Adam, alerts me to Bryan Caplan full-throated embrace of the suicide fallacy. That is the notion that life must be better than never having been born because people could kill themselves but choose not to.

Bryan says

Why would a minor gift of cash be a clear-cut gain, but a massive gift of human capital be a question mark?  In both cases, the recipient seems to have what economists call “free disposal” – a cheap, painless away of getting rid of the unwanted gift.  Don’t want $100?  Drop it on the sidewalk.  Don’t want to be alive?  Drop yourself on the sidewalk.

First, dropping one’s self on the sidewalk is neither cheap nor painless.  I don’t want to dwell to much on the pain of either plummeting to your death or hitting the sidewalk, but there is some chance that these are non-trivial.

More importantly, however, throwing yourself out of the window has consequences not only for yourself but for everyone you leave behind. It will likely cause sadness among your loved ones. It will cause the world to view you and your family differently,  likely with either pity or disdain. Neither of these are desirable for most people and both of them are likely important.

Bryan waves these concerns away but there is evidence that they do indeed weigh heavily in the minds of the suicidal. Suicide watchers say that you should be on high alert when someone starts to say things like

No one would even notice if I am gone

My family would be better off without me

I am just a burden to my family and friends

This tells us that our concern for others is likely a major block to our committing suicide.

Second, and to my mind more importantly, one of the largest downsides of being born is that you have to die. Your death will be painful for your loved ones as discussed above but it’s typically a distinctly unpleasant experience for you as well.

Most people are afraid of death in a way that they are not afraid of non-existence. Thinking about the world just after your death tends to be at minimum unnerving. Thinking about the world billions of years after your death or years before you were born tends not to be so bad.

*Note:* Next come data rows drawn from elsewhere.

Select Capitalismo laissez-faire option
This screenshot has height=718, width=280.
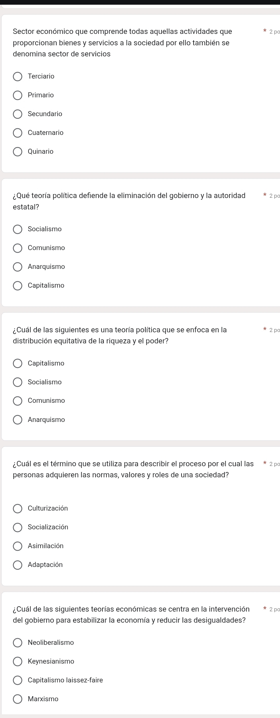click(18, 680)
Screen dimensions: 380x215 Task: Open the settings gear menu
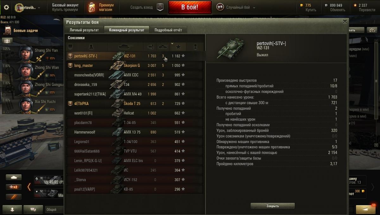point(6,7)
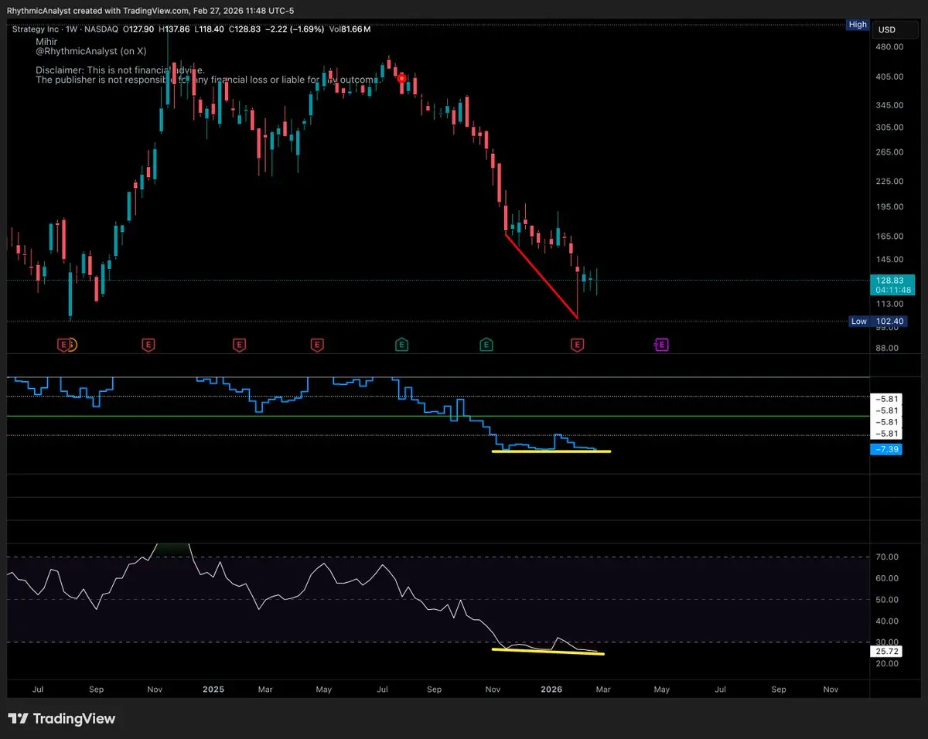The width and height of the screenshot is (928, 739).
Task: Click the High price label
Action: tap(858, 25)
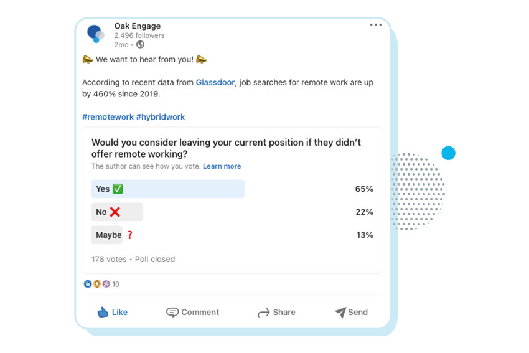Screen dimensions: 529x353
Task: Click the Oak Engage logo avatar
Action: (95, 34)
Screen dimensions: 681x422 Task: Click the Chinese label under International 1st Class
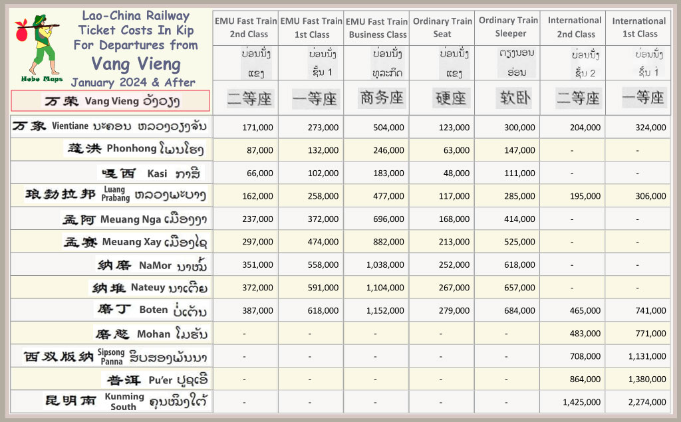pos(642,98)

This indicates that people are concerned about the world in which they have died, not simply about the world in which they don’t exist. Indeed, most people are not troubled that they weren’t born 20 years earlier but would be saddened to know they were going to die 20 years sooner.

Life and death are not smooth inverses of one another because the process of becoming alive creates in most animals a lifelong fear of becoming dead. This is a sunk cost for everyone who is already born but is not for people who are not yet here.

If the reason that people don’t kill themselves is because they are concerned about what will happen to the people they leave behind and because they are afraid of death then these are not arguments for the value of life. Indeed, they are arguments against the value of life.


Because as soon as someone is born there are condemned to die and almost certainly leave in their wake the pain of loss. The very things they desperately want to avoid have now been made inevitable.

Addendum: I should note that optimism bias is also a likely mitigating factor for suicide. Feelings of hopelessness are another strong warning sign for suicide.

However, evidence suggests that mentally healthy individuals consistently overestimate how hopeful they should be.

In any case we shouldn’t take the low prevalence of suicide as strong evidence for the irrationality of suicide. If suicide were the rational choice then we would expect that humanity would evolve very quickly towards being irrational.

UPDATE: I am not making an argument here that life is on the whole worth having or not. I think that’s an important question and I think a lot about it. However, I lean towards thinking that  (a) Its not a slam-dunk either way, life contains an unpredictable mix of joy and misery and (b) historically some sets of lives have probably had a positive expected value and others not.